Pierre-Michel Duffieux

Pierre-Michel Duffieux (1891–1976) was a French physicist, known as the founder of Fourier optics.

Pierre-Michel Duffieux
Born1891
Died(1976-06-03)3 June 1976
NationalityFrench
Alma materÉcole Normale Supérieure
Aix-Marseille University
Known forFourier Optics
Scientific career
FieldsPhysics
InstitutionsUniversité de Rennes
Université de Besançon

Life and career

Duffieux became interested in physics by listening to the lectures of Pierre Duhem in high school in Bordeaux.[1] In 1912 he entered the École Normale Supérieure. During the first world war he was involved in military work under the supervision of Henri Bénard, applying Fourier methods to measuring the coefficients of thermal conductivity.[2] This work resulted in his first scientific publication.[3]
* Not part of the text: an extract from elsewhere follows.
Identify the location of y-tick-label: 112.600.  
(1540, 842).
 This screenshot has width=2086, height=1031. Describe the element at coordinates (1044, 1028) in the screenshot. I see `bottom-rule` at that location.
In 1920 Duffieux became an assistant of Charles Fabry in Marseille, earning his doctorate in 1925 with a thesis on band spectroscopy.[4] Afterward he worked in interference spectroscopy, moving to Rennes in 1927. During World War II Duffieux discovered Fourier optics, presenting his ideas at a meeting of the French Society of Physics in Paris in 1941,[5] and publishing several papers.[6] He completed a monograph on the subject in 1943–1944, which was privately published after the war in 1946.[7] The work gained little attention outside France until Born and Wolf called attention to it in their text, Principles of Optics (1959).[8] A second edition of Duffieux's book was published in 1970 by Masson (Paris) and an English translation appeared in 1983.[9] After the war, Duffieux moved to Besançon and became the chair of optics at the university.

Duffieux was also interested in philosophy, music, and the meaning and interpretation of quantum theory.[10]

References

  1. Maréchal (1976).
  2. P. Michel Duffieux (1970). Comment j'ai pris contact avec la transformation de Fourier. Reproduced as Appendix I of Hawkes & Bonnet (1997).
  3. P.-M. Duffieux (1921). Mesures du coefficient de conductibilité thermique, en valeur absolue, de lièges granulés et agglomérés. La Revue Générale du Froid et des Industries Frigorifiques, vol. 2, p. 162-164.
  4. Maréchal (1976).
  5. Hawkes & Bonnet (1997).
  6. P.-M. Duffieux (1940). Ann. Phys. vol. 14, p. 302. P.-M. Duffieux (1942). Ann. Phys. vol. 17, p. 209. P.-M. Duffieux (1940). Bull. Soc. Sci. Bretagne, vol. 17, p. 107.
  7. P.-M. Duffieux (1946). L'Intégrale de Fourier et ses Applications à l'Optique (privately published by Oberthur in Rennes).
  8. M. Born & E. Wolf (1959). Principles of Optics (Pergamon, Oxford).
  9. P.-M. Duffieux (1983). The Fourier Transform and its Applications to Optics (Wiley, New York).
  10. Emil Wolf (1997). Message addressed to the Société Française des Microscopies on the occasion of the Duffieux Symposium by Emil Wolf, Wilson Professor of Optical Physics, University of Rochester. Reproduced as Appendix II of Hawkes & Bonnet (1997).

Bibliography

  • Max Born and Emil Wolf (1999). Principles of Optics: Electromagnetic Theory of Propagation, Interference and Diffraction of Light, seventh edition (Cambridge University Press), p. 543. ISBN 978-0-521-64222-4
  • P.-M. Duffieux (1983). The Fourier Transform and its Applications to Optics (Wiley, New York).
  • Peter Hawkes and Noël Bonnet (1997). A symposium in honour of Pierre-Michel Duffieux. Microscopy, Microanalysis, Microstructures vol. 8, no. 1, pp. ix - xiv.
  • André Maréchal (1976). Pierre-Michel Duffieux. Physics Today, vol. 29, No. 11 (November), p. 85.